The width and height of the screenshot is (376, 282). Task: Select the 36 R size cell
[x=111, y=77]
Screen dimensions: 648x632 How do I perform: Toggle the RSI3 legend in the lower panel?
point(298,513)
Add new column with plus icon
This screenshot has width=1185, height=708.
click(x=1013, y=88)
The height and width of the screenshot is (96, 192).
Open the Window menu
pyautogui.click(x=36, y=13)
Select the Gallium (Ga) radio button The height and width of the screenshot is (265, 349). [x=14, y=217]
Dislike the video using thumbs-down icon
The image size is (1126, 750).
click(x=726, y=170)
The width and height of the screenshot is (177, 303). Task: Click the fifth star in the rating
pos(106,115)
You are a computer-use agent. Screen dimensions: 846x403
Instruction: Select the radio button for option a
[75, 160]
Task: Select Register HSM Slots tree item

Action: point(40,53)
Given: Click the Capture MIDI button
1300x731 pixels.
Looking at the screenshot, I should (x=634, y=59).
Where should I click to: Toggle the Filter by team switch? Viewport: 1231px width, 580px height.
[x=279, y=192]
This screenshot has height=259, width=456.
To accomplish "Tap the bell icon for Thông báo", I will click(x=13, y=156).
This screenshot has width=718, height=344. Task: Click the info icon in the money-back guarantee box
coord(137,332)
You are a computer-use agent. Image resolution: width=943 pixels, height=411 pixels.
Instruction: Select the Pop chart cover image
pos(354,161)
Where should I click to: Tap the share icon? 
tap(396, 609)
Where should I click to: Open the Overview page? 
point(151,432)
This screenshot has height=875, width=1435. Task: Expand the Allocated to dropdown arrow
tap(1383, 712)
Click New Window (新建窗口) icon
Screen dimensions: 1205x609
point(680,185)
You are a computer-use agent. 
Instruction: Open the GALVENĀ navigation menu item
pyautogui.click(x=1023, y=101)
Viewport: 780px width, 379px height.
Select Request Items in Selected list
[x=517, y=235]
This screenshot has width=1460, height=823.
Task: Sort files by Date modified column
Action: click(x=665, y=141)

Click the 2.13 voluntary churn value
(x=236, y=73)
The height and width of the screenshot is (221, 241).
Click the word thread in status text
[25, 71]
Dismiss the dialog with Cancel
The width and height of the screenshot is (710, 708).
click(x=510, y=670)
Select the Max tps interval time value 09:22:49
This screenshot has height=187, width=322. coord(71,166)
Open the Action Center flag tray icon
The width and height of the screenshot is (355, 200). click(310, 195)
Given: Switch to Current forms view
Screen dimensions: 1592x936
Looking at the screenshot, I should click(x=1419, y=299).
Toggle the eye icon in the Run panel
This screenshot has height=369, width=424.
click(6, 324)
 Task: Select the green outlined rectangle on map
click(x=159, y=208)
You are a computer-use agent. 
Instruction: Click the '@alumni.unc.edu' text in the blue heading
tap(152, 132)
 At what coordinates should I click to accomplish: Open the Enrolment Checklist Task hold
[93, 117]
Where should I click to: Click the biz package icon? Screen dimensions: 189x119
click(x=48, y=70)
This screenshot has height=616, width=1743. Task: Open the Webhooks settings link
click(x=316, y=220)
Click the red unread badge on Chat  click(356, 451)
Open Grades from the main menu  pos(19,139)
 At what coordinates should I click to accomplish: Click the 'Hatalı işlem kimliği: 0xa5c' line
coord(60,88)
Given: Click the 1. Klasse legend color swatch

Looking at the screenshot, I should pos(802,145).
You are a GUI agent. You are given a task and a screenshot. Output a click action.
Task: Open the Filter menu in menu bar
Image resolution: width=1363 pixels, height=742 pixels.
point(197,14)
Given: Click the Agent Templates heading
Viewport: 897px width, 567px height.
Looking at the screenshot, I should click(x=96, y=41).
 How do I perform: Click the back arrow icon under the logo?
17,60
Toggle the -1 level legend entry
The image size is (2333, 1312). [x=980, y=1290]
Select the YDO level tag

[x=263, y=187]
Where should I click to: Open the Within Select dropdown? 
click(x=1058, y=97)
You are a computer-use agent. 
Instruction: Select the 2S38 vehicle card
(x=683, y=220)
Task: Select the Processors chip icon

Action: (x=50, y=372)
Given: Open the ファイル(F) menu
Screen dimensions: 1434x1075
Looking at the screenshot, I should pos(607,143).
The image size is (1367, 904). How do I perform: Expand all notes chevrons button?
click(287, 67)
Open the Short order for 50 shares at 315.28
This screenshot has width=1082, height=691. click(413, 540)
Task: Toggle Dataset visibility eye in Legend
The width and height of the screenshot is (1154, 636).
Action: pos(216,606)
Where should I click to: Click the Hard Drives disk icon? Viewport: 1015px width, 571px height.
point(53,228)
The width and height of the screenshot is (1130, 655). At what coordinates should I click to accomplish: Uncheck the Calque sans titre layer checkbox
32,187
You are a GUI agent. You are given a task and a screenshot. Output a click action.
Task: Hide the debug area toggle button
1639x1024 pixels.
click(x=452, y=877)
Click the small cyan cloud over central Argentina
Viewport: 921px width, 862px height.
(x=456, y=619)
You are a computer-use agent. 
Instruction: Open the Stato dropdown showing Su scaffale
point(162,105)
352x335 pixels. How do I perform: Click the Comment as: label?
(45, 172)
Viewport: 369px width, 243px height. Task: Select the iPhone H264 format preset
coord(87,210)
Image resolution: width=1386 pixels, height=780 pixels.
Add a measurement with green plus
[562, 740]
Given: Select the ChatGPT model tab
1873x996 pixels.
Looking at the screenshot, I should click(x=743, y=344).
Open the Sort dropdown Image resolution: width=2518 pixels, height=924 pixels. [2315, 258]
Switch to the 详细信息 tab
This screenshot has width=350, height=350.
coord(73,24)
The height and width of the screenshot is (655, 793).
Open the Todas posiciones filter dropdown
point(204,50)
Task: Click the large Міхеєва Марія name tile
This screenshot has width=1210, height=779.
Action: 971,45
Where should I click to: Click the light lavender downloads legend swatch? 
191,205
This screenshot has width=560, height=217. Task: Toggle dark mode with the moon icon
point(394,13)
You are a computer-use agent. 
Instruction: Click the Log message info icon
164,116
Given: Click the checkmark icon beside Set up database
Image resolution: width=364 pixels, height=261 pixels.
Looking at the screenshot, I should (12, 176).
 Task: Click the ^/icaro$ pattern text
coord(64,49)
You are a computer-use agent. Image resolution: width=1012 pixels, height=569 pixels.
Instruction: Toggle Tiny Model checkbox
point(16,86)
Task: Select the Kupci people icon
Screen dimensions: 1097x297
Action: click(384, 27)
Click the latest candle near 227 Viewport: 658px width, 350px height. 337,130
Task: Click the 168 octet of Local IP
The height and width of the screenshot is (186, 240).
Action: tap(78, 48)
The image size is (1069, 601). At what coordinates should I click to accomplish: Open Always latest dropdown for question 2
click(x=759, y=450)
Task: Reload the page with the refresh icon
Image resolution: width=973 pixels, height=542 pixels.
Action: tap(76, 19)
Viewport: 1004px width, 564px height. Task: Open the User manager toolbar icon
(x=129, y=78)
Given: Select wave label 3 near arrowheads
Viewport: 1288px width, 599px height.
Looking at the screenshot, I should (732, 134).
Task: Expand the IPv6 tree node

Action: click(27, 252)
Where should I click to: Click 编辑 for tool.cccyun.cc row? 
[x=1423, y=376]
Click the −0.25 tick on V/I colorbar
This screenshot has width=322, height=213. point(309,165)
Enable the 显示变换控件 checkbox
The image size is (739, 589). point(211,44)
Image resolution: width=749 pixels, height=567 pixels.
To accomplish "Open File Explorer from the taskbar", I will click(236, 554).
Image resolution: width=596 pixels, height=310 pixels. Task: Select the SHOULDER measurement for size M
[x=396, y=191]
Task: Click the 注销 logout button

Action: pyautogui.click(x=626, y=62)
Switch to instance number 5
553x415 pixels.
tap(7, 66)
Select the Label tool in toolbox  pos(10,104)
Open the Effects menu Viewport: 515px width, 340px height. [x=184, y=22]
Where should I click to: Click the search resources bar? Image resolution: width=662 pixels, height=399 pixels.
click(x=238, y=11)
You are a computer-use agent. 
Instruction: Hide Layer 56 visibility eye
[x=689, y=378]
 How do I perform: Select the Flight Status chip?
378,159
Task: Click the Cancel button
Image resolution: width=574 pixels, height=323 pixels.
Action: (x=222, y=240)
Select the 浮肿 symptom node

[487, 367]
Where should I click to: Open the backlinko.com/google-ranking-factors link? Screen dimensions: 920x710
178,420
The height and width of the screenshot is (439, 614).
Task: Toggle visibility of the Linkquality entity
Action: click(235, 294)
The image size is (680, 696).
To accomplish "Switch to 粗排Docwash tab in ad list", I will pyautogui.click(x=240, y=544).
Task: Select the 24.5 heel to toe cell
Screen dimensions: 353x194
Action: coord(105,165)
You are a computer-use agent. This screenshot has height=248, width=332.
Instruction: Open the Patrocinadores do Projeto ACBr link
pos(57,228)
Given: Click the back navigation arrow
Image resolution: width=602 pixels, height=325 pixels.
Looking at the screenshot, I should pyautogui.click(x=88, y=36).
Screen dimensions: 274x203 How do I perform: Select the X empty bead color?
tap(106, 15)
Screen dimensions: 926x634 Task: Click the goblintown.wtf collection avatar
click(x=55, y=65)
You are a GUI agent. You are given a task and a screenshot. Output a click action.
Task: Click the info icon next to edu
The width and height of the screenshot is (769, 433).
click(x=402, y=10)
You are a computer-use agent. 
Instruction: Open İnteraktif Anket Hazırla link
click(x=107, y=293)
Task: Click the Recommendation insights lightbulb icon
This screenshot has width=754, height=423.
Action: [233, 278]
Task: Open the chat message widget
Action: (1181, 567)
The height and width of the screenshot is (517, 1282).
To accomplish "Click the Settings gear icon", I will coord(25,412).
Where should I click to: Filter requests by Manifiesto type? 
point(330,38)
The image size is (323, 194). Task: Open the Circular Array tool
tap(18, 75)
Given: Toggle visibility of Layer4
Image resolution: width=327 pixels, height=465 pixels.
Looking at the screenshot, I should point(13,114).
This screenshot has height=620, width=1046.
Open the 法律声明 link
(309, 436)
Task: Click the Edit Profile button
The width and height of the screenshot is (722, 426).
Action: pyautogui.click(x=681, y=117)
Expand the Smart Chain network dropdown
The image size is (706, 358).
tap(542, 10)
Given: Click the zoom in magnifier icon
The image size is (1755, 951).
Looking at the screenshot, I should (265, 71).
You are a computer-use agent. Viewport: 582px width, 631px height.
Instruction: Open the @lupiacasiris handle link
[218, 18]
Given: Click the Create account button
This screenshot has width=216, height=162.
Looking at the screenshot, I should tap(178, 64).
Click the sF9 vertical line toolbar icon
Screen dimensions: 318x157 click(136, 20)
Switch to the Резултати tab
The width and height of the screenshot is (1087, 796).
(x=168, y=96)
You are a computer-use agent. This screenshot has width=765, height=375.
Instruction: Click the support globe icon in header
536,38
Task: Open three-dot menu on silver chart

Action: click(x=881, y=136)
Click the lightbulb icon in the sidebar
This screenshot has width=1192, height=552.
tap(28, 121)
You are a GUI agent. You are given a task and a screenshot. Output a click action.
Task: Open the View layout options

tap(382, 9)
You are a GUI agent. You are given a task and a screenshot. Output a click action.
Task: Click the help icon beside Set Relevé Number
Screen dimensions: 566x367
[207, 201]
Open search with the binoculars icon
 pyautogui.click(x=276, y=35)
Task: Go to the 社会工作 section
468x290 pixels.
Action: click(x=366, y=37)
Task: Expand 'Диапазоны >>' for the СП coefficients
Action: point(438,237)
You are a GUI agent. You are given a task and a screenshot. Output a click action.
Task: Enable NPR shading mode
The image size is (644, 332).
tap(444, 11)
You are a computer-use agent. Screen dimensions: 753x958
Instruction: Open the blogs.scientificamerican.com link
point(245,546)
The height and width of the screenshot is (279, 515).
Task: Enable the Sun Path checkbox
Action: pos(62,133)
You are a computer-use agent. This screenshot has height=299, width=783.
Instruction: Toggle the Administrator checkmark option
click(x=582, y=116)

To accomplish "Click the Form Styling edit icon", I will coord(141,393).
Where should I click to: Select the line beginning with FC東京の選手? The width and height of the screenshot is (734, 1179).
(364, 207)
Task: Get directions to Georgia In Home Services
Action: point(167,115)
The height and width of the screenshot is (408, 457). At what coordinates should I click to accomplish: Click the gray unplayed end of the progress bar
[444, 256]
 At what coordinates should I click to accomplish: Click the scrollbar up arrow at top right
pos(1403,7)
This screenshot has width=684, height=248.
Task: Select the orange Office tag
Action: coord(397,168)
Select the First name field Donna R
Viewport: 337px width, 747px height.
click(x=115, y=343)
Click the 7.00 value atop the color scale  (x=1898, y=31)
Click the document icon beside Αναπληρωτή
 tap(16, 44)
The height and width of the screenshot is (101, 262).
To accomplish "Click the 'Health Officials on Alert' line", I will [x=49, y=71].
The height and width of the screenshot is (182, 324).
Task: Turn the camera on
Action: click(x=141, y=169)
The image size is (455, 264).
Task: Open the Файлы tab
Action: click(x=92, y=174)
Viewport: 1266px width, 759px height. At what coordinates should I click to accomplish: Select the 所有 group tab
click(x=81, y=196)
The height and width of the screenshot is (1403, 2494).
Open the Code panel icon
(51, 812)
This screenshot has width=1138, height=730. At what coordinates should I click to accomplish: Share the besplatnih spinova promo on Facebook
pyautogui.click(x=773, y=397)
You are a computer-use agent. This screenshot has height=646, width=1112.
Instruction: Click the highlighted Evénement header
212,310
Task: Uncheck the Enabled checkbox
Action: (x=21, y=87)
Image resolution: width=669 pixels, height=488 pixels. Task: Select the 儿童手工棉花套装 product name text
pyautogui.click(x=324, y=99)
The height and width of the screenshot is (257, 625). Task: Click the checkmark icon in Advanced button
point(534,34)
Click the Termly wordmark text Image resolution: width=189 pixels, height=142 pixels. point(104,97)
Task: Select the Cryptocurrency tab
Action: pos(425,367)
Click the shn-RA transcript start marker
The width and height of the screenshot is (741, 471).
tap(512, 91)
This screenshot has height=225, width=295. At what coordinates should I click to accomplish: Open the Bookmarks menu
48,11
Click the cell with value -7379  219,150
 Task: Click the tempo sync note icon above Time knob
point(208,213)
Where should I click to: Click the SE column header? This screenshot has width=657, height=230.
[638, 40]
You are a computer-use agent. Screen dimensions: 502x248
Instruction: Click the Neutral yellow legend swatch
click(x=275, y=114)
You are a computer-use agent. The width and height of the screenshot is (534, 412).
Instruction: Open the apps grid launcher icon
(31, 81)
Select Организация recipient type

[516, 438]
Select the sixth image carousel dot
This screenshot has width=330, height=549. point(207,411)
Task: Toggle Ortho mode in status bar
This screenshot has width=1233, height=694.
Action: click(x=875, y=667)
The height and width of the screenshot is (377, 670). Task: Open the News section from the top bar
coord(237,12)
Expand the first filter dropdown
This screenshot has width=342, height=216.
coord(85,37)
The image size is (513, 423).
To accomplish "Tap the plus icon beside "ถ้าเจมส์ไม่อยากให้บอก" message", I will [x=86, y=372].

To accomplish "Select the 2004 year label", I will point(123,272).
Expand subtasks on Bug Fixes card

The request =>
Duplicate the entries from the line with "has height=248, width=332." up to and including the line with "Action: pyautogui.click(x=681, y=117)".

Exercise answer =>
You are a computer-use agent. This screenshot has height=248, width=332.
Instruction: Open the Patrocinadores do Projeto ACBr link
pos(57,228)
Given: Click the back navigation arrow
Image resolution: width=602 pixels, height=325 pixels.
Looking at the screenshot, I should pyautogui.click(x=88, y=36).
Screen dimensions: 274x203 How do I perform: Select the X empty bead color?
tap(106, 15)
Screen dimensions: 926x634 Task: Click the goblintown.wtf collection avatar
click(x=55, y=65)
You are a GUI agent. You are given a task and a screenshot. Output a click action.
Task: Click the info icon next to edu
The width and height of the screenshot is (769, 433).
click(x=402, y=10)
You are a computer-use agent. 
Instruction: Open İnteraktif Anket Hazırla link
click(x=107, y=293)
Task: Click the Recommendation insights lightbulb icon
This screenshot has width=754, height=423.
Action: [233, 278]
Task: Open the chat message widget
Action: (1181, 567)
The height and width of the screenshot is (517, 1282).
To accomplish "Click the Settings gear icon", I will coord(25,412).
Where should I click to: Filter requests by Manifiesto type? 
point(330,38)
The image size is (323, 194). Task: Open the Circular Array tool
tap(18, 75)
Given: Toggle visibility of Layer4
Image resolution: width=327 pixels, height=465 pixels.
Looking at the screenshot, I should point(13,114).
This screenshot has height=620, width=1046.
Open the 法律声明 link
(309, 436)
Task: Click the Edit Profile button
The width and height of the screenshot is (722, 426).
Action: pyautogui.click(x=681, y=117)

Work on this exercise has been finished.